↓

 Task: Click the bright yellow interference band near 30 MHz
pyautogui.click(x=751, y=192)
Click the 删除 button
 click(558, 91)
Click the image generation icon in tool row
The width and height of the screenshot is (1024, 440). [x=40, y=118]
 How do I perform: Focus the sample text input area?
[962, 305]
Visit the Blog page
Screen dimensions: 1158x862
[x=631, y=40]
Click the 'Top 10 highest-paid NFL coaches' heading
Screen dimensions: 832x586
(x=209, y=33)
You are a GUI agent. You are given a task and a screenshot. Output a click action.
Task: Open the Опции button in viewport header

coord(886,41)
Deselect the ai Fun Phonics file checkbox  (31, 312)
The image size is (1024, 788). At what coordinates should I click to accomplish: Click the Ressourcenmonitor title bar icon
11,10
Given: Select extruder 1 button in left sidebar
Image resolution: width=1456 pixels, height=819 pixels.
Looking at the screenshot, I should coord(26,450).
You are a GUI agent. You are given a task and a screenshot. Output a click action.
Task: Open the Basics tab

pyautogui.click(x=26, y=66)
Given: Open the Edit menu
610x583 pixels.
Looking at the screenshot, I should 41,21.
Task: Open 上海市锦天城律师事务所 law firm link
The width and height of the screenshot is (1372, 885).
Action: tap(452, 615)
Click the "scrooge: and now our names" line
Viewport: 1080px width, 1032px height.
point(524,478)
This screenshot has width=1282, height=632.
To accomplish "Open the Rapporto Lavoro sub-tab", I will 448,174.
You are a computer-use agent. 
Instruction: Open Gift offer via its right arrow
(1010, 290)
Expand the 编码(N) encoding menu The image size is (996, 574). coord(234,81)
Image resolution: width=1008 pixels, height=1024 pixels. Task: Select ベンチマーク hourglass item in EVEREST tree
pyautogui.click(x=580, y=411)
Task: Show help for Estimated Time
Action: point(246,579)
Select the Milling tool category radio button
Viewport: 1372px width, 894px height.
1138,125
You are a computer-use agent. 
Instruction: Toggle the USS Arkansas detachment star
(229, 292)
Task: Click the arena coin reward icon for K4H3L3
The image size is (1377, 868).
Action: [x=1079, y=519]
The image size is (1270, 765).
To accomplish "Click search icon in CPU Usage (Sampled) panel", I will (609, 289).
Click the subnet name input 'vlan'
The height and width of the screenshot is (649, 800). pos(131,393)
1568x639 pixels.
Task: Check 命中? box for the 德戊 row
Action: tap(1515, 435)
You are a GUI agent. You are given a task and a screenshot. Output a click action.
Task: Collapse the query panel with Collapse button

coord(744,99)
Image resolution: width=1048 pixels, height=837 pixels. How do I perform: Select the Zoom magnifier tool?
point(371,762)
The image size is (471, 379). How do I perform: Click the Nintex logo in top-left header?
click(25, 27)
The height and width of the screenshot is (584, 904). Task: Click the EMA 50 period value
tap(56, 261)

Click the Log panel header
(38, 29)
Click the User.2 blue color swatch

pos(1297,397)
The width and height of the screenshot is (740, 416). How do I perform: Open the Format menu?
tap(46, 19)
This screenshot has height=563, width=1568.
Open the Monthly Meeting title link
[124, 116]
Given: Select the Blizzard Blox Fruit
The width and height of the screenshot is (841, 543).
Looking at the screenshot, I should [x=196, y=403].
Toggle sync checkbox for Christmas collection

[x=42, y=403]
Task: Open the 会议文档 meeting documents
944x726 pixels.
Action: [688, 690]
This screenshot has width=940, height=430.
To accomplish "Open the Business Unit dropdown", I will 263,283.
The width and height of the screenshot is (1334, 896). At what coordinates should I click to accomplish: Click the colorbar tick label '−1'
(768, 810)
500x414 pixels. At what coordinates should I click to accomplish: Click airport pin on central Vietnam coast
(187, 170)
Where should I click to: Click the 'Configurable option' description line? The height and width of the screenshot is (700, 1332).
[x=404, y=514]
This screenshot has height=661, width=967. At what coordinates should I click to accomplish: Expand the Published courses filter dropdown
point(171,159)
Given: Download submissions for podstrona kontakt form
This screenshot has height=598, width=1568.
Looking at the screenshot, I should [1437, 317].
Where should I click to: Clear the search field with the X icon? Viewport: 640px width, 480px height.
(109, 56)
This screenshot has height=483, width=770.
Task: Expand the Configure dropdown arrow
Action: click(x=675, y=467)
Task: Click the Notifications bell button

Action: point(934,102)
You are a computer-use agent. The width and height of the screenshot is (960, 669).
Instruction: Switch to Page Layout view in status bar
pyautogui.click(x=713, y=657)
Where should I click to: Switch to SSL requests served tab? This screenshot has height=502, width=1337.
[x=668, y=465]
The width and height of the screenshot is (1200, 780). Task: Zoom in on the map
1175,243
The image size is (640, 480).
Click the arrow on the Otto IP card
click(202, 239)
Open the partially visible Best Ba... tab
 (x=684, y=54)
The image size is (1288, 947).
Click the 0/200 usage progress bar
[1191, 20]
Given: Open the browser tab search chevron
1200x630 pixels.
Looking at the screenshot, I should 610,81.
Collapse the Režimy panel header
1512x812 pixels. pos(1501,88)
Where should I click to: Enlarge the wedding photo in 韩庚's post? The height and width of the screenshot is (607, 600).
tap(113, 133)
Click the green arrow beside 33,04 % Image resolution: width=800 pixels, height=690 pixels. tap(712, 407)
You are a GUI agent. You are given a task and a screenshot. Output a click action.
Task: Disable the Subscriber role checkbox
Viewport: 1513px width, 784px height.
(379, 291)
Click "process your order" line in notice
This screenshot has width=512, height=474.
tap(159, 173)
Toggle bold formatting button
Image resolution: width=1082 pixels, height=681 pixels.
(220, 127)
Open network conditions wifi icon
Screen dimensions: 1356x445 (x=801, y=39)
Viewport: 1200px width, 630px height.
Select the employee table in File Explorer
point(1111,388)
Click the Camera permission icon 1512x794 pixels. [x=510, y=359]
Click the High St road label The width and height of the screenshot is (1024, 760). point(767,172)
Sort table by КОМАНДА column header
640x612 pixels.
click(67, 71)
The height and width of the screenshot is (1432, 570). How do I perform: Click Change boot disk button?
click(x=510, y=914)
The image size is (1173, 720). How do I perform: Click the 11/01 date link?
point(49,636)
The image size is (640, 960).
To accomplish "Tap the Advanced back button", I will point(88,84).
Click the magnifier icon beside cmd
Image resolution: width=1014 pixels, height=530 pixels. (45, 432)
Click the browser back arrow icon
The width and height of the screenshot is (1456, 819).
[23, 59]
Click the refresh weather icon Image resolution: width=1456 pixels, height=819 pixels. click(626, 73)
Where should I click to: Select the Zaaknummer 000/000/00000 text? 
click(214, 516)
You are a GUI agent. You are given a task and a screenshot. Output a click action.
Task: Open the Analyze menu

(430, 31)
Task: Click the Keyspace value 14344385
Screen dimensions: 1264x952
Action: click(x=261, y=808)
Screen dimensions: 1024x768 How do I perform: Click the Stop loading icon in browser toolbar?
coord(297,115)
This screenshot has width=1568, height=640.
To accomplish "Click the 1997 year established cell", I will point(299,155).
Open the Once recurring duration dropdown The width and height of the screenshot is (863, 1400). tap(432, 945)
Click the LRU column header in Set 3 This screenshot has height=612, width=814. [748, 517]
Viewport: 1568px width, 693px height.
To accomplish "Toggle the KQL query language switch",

↑

> Assignment
Take the listing above and write it out again exactly.

> The answer
 Task: Click the bright yellow interference band near 30 MHz
pyautogui.click(x=751, y=192)
Click the 删除 button
 click(558, 91)
Click the image generation icon in tool row
The width and height of the screenshot is (1024, 440). [x=40, y=118]
 How do I perform: Focus the sample text input area?
[962, 305]
Visit the Blog page
Screen dimensions: 1158x862
[x=631, y=40]
Click the 'Top 10 highest-paid NFL coaches' heading
Screen dimensions: 832x586
(x=209, y=33)
You are a GUI agent. You are given a task and a screenshot. Output a click action.
Task: Open the Опции button in viewport header

coord(886,41)
Deselect the ai Fun Phonics file checkbox  (31, 312)
The image size is (1024, 788). At what coordinates should I click to accomplish: Click the Ressourcenmonitor title bar icon
11,10
Given: Select extruder 1 button in left sidebar
Image resolution: width=1456 pixels, height=819 pixels.
Looking at the screenshot, I should coord(26,450).
You are a GUI agent. You are given a task and a screenshot. Output a click action.
Task: Open the Basics tab

pyautogui.click(x=26, y=66)
Given: Open the Edit menu
610x583 pixels.
Looking at the screenshot, I should 41,21.
Task: Open 上海市锦天城律师事务所 law firm link
The width and height of the screenshot is (1372, 885).
Action: tap(452, 615)
Click the "scrooge: and now our names" line
Viewport: 1080px width, 1032px height.
point(524,478)
This screenshot has width=1282, height=632.
To accomplish "Open the Rapporto Lavoro sub-tab", I will 448,174.
You are a computer-use agent. 
Instruction: Open Gift offer via its right arrow
(1010, 290)
Expand the 编码(N) encoding menu The image size is (996, 574). coord(234,81)
Image resolution: width=1008 pixels, height=1024 pixels. Task: Select ベンチマーク hourglass item in EVEREST tree
pyautogui.click(x=580, y=411)
Task: Show help for Estimated Time
Action: point(246,579)
Select the Milling tool category radio button
Viewport: 1372px width, 894px height.
1138,125
You are a computer-use agent. 
Instruction: Toggle the USS Arkansas detachment star
(229, 292)
Task: Click the arena coin reward icon for K4H3L3
The image size is (1377, 868).
Action: [x=1079, y=519]
The image size is (1270, 765).
To accomplish "Click search icon in CPU Usage (Sampled) panel", I will (609, 289).
Click the subnet name input 'vlan'
The height and width of the screenshot is (649, 800). pos(131,393)
1568x639 pixels.
Task: Check 命中? box for the 德戊 row
Action: tap(1515, 435)
You are a GUI agent. You are given a task and a screenshot. Output a click action.
Task: Collapse the query panel with Collapse button

coord(744,99)
Image resolution: width=1048 pixels, height=837 pixels. How do I perform: Select the Zoom magnifier tool?
point(371,762)
The image size is (471, 379). How do I perform: Click the Nintex logo in top-left header?
click(25, 27)
The height and width of the screenshot is (584, 904). Task: Click the EMA 50 period value
tap(56, 261)

Click the Log panel header
(38, 29)
Click the User.2 blue color swatch

pos(1297,397)
The width and height of the screenshot is (740, 416). How do I perform: Open the Format menu?
tap(46, 19)
This screenshot has height=563, width=1568.
Open the Monthly Meeting title link
[124, 116]
Given: Select the Blizzard Blox Fruit
The width and height of the screenshot is (841, 543).
Looking at the screenshot, I should [x=196, y=403].
Toggle sync checkbox for Christmas collection

[x=42, y=403]
Task: Open the 会议文档 meeting documents
944x726 pixels.
Action: [688, 690]
This screenshot has width=940, height=430.
To accomplish "Open the Business Unit dropdown", I will 263,283.
The width and height of the screenshot is (1334, 896). At what coordinates should I click to accomplish: Click the colorbar tick label '−1'
(768, 810)
500x414 pixels. At what coordinates should I click to accomplish: Click airport pin on central Vietnam coast
(187, 170)
Where should I click to: Click the 'Configurable option' description line? The height and width of the screenshot is (700, 1332).
[x=404, y=514]
This screenshot has height=661, width=967. At what coordinates should I click to accomplish: Expand the Published courses filter dropdown
point(171,159)
Given: Download submissions for podstrona kontakt form
This screenshot has height=598, width=1568.
Looking at the screenshot, I should [1437, 317].
Where should I click to: Clear the search field with the X icon? Viewport: 640px width, 480px height.
(109, 56)
This screenshot has height=483, width=770.
Task: Expand the Configure dropdown arrow
Action: click(x=675, y=467)
Task: Click the Notifications bell button

Action: point(934,102)
You are a computer-use agent. The width and height of the screenshot is (960, 669).
Instruction: Switch to Page Layout view in status bar
pyautogui.click(x=713, y=657)
Where should I click to: Switch to SSL requests served tab? This screenshot has height=502, width=1337.
[x=668, y=465]
The width and height of the screenshot is (1200, 780). Task: Zoom in on the map
1175,243
The image size is (640, 480).
Click the arrow on the Otto IP card
click(202, 239)
Open the partially visible Best Ba... tab
 (x=684, y=54)
The image size is (1288, 947).
Click the 0/200 usage progress bar
[1191, 20]
Given: Open the browser tab search chevron
1200x630 pixels.
Looking at the screenshot, I should 610,81.
Collapse the Režimy panel header
1512x812 pixels. pos(1501,88)
Where should I click to: Enlarge the wedding photo in 韩庚's post? The height and width of the screenshot is (607, 600).
tap(113, 133)
Click the green arrow beside 33,04 % Image resolution: width=800 pixels, height=690 pixels. tap(712, 407)
You are a GUI agent. You are given a task and a screenshot. Output a click action.
Task: Disable the Subscriber role checkbox
Viewport: 1513px width, 784px height.
(379, 291)
Click "process your order" line in notice
This screenshot has width=512, height=474.
tap(159, 173)
Toggle bold formatting button
Image resolution: width=1082 pixels, height=681 pixels.
(220, 127)
Open network conditions wifi icon
Screen dimensions: 1356x445 (x=801, y=39)
Viewport: 1200px width, 630px height.
Select the employee table in File Explorer
point(1111,388)
Click the Camera permission icon 1512x794 pixels. [x=510, y=359]
Click the High St road label The width and height of the screenshot is (1024, 760). point(767,172)
Sort table by КОМАНДА column header
640x612 pixels.
click(67, 71)
The height and width of the screenshot is (1432, 570). How do I perform: Click Change boot disk button?
click(x=510, y=914)
The image size is (1173, 720). How do I perform: Click the 11/01 date link?
point(49,636)
The image size is (640, 960).
To accomplish "Tap the Advanced back button", I will point(88,84).
Click the magnifier icon beside cmd
Image resolution: width=1014 pixels, height=530 pixels. (45, 432)
Click the browser back arrow icon
The width and height of the screenshot is (1456, 819).
[23, 59]
Click the refresh weather icon Image resolution: width=1456 pixels, height=819 pixels. click(626, 73)
Where should I click to: Select the Zaaknummer 000/000/00000 text? 
click(214, 516)
You are a GUI agent. You are given a task and a screenshot. Output a click action.
Task: Open the Analyze menu

(430, 31)
Task: Click the Keyspace value 14344385
Screen dimensions: 1264x952
Action: click(x=261, y=808)
Screen dimensions: 1024x768 How do I perform: Click the Stop loading icon in browser toolbar?
coord(297,115)
This screenshot has width=1568, height=640.
To accomplish "Click the 1997 year established cell", I will point(299,155).
Open the Once recurring duration dropdown The width and height of the screenshot is (863, 1400). tap(432, 945)
Click the LRU column header in Set 3 This screenshot has height=612, width=814. [748, 517]
Viewport: 1568px width, 693px height.
To accomplish "Toggle the KQL query language switch",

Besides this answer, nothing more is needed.